At the Waldorf during our Awards Conference in March, I overheard a well-dressed man grumble: “Now I know what it feels like to be a woman.” He didn’t say this during a break-out session—he was waiting in a long line for the men’s bathroom! Staff at the hotel had converted several Men’s rooms to Ladies rooms— hence the shortage.

But the comment got me thinking…sometimes all it takes to understand another person’s perspective is to stand in their shoes—even for a brief moment.

At the conference, Frank J. McCloskey, Vice President of Diversity at Georgia Power, explored this very theme. During a session on men supporting women’s advancement, Frank said his upbringing had conditioned him to be a “typical guy.” Raised in the South, he played football at Georgia Tech, drank beer, and never thought about inequality. “Men—we are just who we are—we are not a very evolved species,” he mused. He said he suffered from a “pathology” that held “anyone who is different is less than.”

Frank had an “a-ha” moment on inequality when he revisited a painful episode involving his wife Debbie. “Whatever progress I have made in my own way was because of pain I inflicted on someone else,” he said. Empathy was the key to understanding his wife’s perspective.

Frank recalled that when Debbie was pregnant with their first child, she asked him pointedly: “Are we going to do this together?” Frank responded: “I’ll be with you all the way.” But soon after their child was born, Frank was offered a promotion. “It was a 2 year commitment— 24/7— and I accepted it,” he said.

It wasn’t until years later that he understood what he had done to his wife. And he felt terrible. He had accepted the promotion “without thinking of the consequences it would have on her and the child,” he explained, noting that the incident had been “the first time in our relationship that we had a breach of trust.”

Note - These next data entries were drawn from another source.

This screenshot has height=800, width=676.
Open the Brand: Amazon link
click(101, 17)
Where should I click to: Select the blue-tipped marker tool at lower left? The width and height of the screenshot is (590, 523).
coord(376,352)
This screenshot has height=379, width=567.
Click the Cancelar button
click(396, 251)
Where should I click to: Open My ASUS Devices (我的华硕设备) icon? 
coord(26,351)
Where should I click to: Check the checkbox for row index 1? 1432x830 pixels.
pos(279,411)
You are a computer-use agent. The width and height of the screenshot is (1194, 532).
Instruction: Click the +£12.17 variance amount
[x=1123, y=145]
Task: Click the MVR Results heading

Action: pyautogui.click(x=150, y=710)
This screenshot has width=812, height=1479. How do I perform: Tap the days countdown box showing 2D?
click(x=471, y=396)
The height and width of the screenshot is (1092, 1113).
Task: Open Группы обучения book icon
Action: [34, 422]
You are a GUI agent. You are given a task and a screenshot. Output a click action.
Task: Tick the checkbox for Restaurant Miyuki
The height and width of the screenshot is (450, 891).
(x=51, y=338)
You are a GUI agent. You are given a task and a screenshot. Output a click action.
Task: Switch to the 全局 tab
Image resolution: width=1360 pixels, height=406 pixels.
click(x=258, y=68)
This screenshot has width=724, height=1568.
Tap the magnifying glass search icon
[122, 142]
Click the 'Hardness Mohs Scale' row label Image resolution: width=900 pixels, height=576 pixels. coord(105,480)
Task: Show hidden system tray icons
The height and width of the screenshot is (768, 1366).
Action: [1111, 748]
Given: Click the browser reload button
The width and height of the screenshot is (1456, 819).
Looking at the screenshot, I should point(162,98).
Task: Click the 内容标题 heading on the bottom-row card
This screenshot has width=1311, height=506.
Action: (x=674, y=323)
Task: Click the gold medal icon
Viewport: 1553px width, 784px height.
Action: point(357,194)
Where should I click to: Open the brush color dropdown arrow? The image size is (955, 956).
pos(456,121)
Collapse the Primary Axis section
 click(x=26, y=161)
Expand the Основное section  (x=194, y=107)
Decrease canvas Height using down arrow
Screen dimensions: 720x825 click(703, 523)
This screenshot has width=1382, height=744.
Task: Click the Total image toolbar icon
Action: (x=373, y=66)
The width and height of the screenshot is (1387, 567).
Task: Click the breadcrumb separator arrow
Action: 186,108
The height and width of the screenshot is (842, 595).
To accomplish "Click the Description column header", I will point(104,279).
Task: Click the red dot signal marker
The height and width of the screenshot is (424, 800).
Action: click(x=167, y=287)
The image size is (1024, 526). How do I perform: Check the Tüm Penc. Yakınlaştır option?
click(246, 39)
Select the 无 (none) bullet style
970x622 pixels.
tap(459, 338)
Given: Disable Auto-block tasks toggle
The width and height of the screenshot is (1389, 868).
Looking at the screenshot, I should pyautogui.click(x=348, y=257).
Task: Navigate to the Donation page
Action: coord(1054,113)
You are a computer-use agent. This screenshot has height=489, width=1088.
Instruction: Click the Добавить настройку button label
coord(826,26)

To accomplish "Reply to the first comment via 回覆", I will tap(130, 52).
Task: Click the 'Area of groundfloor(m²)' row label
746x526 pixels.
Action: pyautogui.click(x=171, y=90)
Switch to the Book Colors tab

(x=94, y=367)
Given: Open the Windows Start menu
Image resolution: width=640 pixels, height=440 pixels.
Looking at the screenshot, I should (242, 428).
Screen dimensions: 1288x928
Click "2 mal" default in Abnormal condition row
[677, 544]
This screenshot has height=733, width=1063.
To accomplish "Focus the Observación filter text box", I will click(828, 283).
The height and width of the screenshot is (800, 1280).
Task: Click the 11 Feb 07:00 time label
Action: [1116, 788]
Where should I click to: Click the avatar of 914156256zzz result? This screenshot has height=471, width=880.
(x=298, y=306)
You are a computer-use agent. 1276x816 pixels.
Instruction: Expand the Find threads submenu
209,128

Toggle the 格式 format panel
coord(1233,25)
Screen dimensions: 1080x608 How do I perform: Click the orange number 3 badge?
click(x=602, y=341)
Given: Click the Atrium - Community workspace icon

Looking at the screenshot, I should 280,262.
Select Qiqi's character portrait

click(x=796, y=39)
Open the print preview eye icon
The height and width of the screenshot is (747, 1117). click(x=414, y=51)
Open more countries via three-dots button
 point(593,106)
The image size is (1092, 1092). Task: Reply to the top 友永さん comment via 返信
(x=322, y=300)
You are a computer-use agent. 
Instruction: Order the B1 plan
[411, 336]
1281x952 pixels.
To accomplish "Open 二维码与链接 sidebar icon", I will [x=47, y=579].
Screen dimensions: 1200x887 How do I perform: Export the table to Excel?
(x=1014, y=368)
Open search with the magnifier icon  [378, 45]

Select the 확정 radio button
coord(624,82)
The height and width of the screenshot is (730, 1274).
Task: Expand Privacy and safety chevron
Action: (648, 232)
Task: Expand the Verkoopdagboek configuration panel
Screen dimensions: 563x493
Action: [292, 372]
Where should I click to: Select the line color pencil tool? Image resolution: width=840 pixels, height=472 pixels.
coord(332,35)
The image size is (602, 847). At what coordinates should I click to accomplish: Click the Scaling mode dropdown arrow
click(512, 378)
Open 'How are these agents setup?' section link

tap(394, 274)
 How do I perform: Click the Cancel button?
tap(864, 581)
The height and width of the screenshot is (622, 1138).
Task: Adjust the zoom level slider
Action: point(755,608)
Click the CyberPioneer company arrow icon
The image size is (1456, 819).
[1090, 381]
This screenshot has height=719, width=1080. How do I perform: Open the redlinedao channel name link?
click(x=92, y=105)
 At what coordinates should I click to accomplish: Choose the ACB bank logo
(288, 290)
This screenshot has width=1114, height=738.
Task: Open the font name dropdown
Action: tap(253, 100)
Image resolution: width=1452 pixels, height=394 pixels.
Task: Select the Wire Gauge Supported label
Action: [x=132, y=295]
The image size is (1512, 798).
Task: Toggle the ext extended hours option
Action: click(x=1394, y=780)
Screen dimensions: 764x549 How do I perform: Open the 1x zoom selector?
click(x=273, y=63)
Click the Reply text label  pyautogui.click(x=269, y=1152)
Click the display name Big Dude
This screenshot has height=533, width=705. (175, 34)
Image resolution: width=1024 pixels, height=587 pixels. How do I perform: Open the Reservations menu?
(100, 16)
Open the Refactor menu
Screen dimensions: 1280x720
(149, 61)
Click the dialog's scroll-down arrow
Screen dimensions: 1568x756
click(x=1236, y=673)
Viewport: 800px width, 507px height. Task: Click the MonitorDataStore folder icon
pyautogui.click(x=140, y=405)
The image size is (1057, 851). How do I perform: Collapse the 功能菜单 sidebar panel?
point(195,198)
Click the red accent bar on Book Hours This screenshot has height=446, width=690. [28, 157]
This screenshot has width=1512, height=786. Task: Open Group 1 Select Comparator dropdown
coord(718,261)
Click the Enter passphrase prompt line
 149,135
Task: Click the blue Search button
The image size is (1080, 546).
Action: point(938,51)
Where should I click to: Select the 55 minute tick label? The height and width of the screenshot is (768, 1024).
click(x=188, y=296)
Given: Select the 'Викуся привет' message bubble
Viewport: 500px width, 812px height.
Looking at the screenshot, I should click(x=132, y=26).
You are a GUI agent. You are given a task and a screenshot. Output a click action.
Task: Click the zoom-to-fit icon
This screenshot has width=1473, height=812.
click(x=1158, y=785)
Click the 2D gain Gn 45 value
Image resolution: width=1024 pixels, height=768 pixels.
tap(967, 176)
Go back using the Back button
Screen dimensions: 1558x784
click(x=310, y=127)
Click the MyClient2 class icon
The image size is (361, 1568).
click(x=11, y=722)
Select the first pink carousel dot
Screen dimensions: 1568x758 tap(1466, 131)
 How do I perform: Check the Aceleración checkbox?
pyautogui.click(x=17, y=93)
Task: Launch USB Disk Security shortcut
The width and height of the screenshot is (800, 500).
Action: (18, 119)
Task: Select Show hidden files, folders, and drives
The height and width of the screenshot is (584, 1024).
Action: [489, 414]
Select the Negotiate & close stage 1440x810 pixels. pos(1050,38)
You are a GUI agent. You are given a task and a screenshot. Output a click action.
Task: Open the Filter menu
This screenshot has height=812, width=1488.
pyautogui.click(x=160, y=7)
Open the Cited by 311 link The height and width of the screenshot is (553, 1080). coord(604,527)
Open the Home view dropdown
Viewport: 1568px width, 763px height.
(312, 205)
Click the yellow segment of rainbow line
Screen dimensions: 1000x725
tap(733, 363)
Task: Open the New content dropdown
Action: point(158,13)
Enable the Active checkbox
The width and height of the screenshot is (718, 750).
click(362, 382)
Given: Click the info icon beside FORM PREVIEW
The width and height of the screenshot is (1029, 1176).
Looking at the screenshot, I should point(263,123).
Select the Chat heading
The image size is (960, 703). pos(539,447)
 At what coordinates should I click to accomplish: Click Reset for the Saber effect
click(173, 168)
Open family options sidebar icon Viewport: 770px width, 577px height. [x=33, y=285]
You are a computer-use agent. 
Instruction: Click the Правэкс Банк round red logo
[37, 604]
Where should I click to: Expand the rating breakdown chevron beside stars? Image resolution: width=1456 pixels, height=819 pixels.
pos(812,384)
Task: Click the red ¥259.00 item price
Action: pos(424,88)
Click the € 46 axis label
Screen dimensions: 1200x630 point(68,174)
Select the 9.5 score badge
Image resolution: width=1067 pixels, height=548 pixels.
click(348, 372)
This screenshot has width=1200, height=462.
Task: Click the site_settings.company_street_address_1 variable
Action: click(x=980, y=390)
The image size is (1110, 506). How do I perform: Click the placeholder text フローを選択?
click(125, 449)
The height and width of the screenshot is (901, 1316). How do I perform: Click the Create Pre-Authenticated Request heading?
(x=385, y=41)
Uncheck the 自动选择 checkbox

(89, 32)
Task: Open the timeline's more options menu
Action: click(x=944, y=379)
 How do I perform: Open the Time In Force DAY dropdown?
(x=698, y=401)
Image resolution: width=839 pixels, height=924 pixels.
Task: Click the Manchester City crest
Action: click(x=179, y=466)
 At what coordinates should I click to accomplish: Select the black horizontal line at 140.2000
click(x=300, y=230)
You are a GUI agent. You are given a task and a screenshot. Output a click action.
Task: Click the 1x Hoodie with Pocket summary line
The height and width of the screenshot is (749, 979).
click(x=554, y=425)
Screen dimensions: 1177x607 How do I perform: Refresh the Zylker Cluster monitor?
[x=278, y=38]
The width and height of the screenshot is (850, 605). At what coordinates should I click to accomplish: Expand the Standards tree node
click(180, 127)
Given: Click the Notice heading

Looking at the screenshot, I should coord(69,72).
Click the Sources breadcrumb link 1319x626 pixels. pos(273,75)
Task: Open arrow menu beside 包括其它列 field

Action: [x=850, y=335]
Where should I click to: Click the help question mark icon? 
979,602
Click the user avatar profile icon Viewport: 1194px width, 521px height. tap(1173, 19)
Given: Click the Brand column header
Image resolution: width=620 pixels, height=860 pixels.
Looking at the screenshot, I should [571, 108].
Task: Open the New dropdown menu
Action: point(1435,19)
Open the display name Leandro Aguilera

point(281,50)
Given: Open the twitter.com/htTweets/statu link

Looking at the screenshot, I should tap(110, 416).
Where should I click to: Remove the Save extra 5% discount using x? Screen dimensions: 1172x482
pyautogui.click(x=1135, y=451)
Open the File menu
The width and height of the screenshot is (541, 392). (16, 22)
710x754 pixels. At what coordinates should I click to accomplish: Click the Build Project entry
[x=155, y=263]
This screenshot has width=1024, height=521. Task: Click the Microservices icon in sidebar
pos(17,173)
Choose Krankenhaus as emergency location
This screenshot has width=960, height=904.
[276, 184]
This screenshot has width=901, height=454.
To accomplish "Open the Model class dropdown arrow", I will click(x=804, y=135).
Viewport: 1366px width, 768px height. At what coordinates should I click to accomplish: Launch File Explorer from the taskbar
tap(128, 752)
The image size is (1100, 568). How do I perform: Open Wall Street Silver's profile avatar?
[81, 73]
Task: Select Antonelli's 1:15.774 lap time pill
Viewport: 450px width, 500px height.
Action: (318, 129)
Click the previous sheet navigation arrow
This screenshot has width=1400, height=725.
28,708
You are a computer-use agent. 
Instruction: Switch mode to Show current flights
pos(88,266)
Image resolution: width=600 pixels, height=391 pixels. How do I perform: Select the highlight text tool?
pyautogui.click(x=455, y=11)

Life lessons were thrust into sharp relief. “I managed to understand that maybe someone else has a different life experience. And once I started hearing other women’s voices…I was hearing things that were so difficult to hear,” he said. For most of his life he tried to minimize those voices and blame the women so that he would feel comfortable. “It took me a long time…to acknowledge that maybe something is going on with others that is not going on with me.”

This realization led Frank to ask himself two questions: “What am I doing to create that experience for you? And what should I do with myself to counter it?”

At Georgia Power, Frank oversees an array of gender initiatives. He believes that “leadership means men being part of the solution.” They should “unravel the pathology, hold themselves accountable.” He now believes, he said, that “if anything takes away from women as a whole, I should fight it.”

Catalyst research suggests that before individuals will support efforts to right an inequality they must first recognize that the inequality exists. Here is Frank’s advice for men on creating awareness: “Who are those that are closest to us outside of work—wife, daughter, sister?” he asked. “Say to them, ‘Help me understand how your life is different from mine.’”

For the women reading this, I’ll add some advice of my own. Allow the men you know to see the world from your eyes. Share your experiences. It can change their perspective, or even their lives.